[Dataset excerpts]
━━━━━━━━━━━━━━━━━━━━━━━━━━━━━━

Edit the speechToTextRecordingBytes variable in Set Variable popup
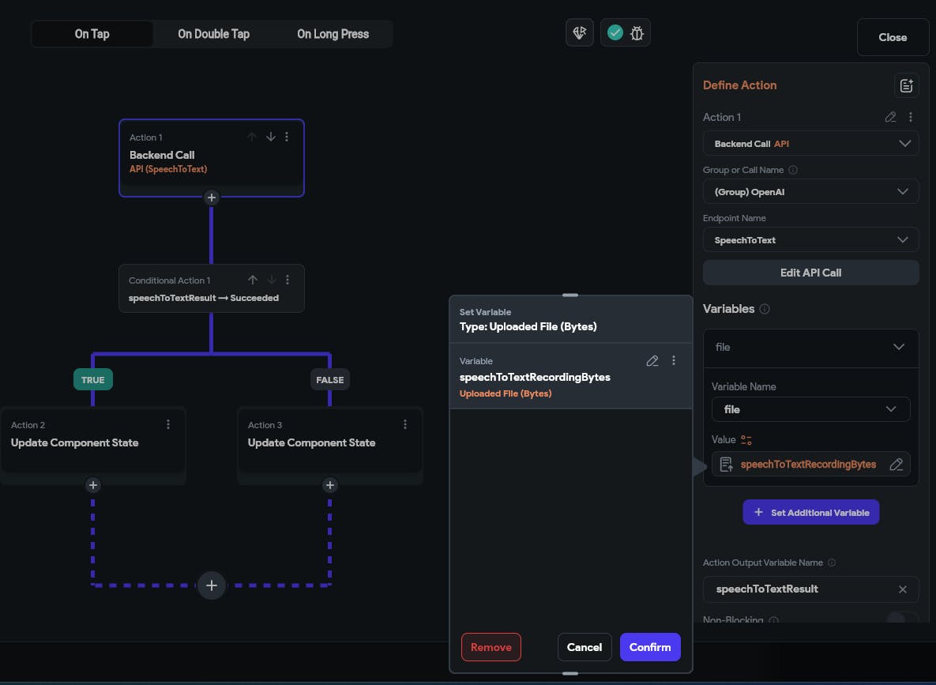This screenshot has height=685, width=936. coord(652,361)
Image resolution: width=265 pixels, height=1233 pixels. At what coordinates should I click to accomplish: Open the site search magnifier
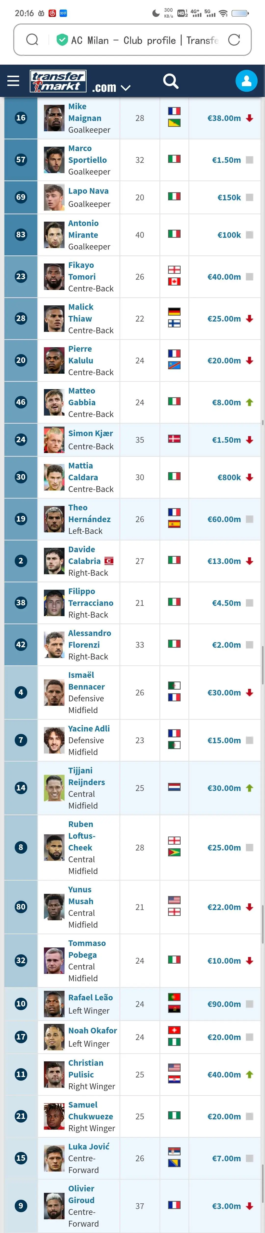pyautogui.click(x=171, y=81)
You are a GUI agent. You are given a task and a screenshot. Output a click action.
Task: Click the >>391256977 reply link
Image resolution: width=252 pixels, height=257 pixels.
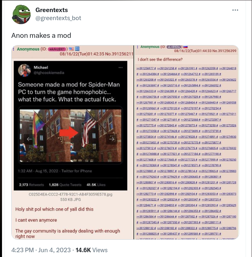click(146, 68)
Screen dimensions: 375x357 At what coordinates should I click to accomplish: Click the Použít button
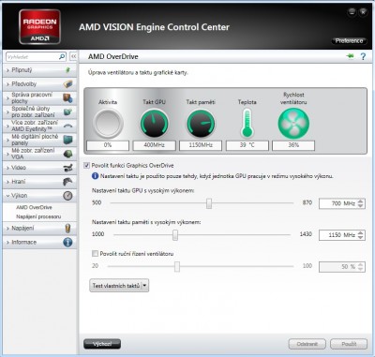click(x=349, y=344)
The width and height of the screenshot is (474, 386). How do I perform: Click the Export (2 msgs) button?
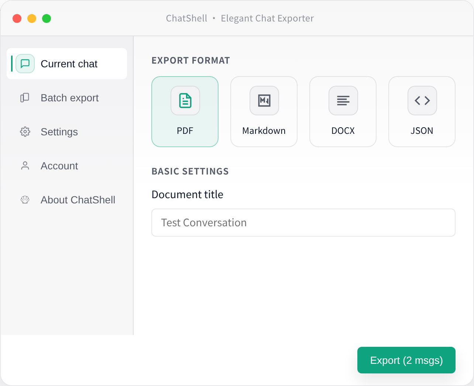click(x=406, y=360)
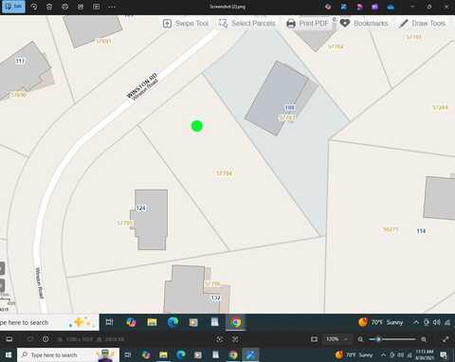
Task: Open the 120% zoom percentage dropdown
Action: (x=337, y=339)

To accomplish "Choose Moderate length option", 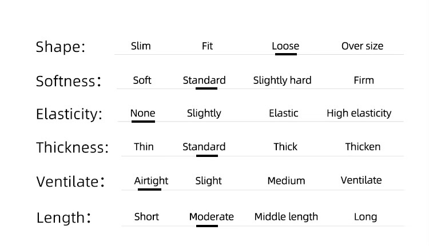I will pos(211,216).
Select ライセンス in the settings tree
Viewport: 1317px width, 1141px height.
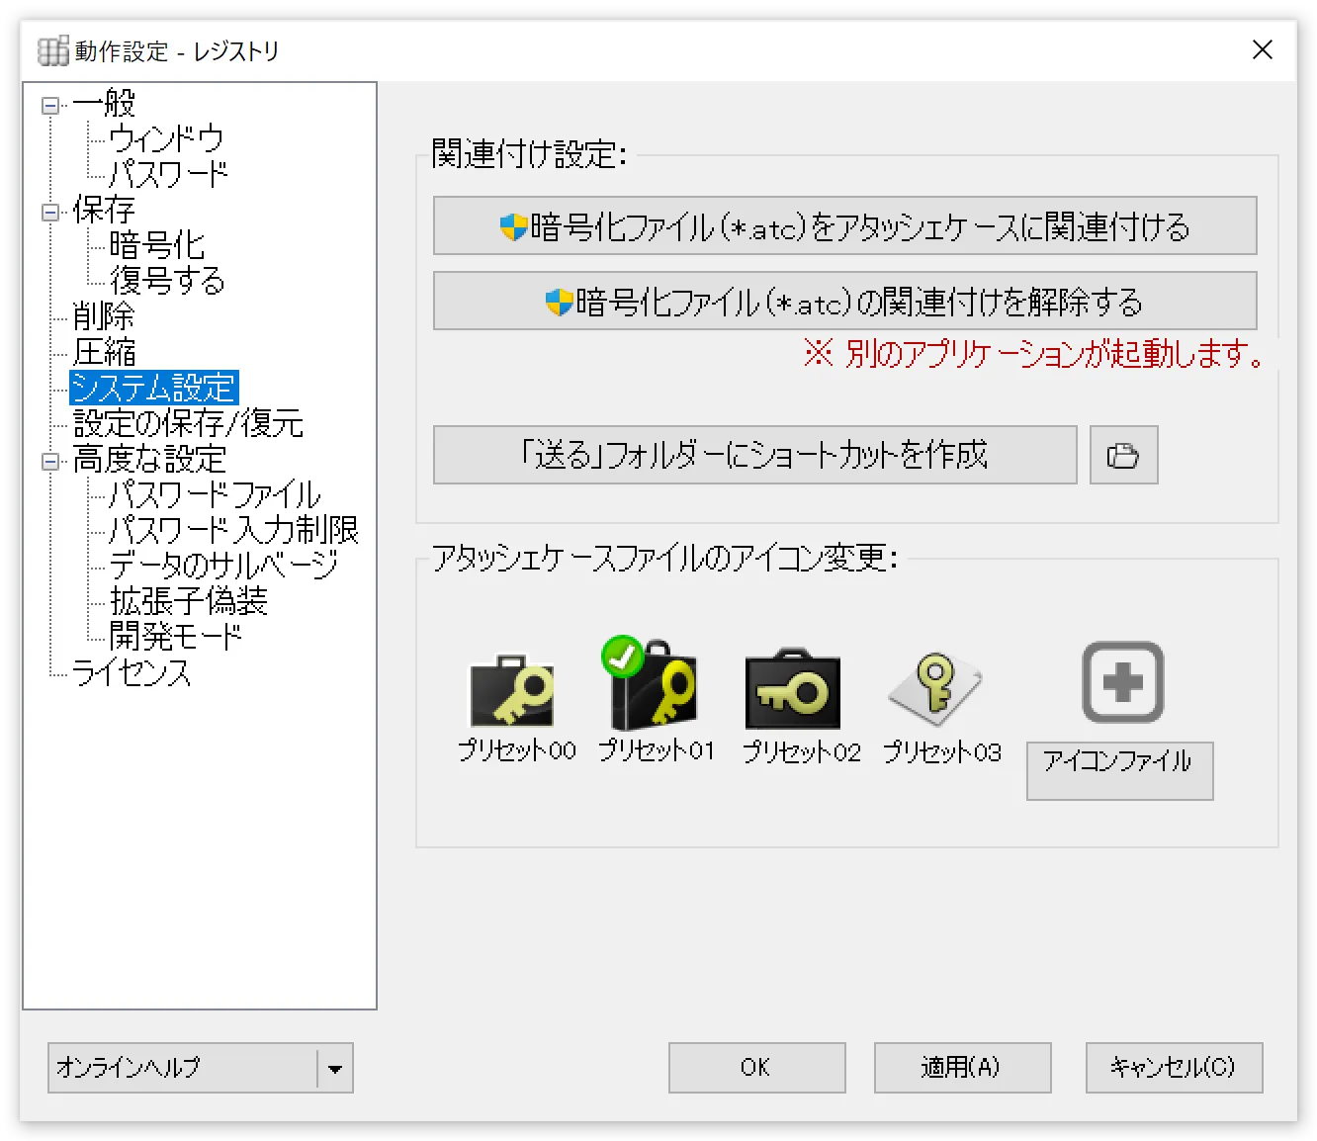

━━━━━━━━━━━━━━━━━━━━━━━━━━━━━━

TASK TO CARRY OUT: Pictures are not part of the answer. Restate word for word the lines from the one with "Select ライセンス in the settings tree" through the last line of the records.

EXPECTED ANSWER:
Select ライセンス in the settings tree
Viewport: 1317px width, 1141px height.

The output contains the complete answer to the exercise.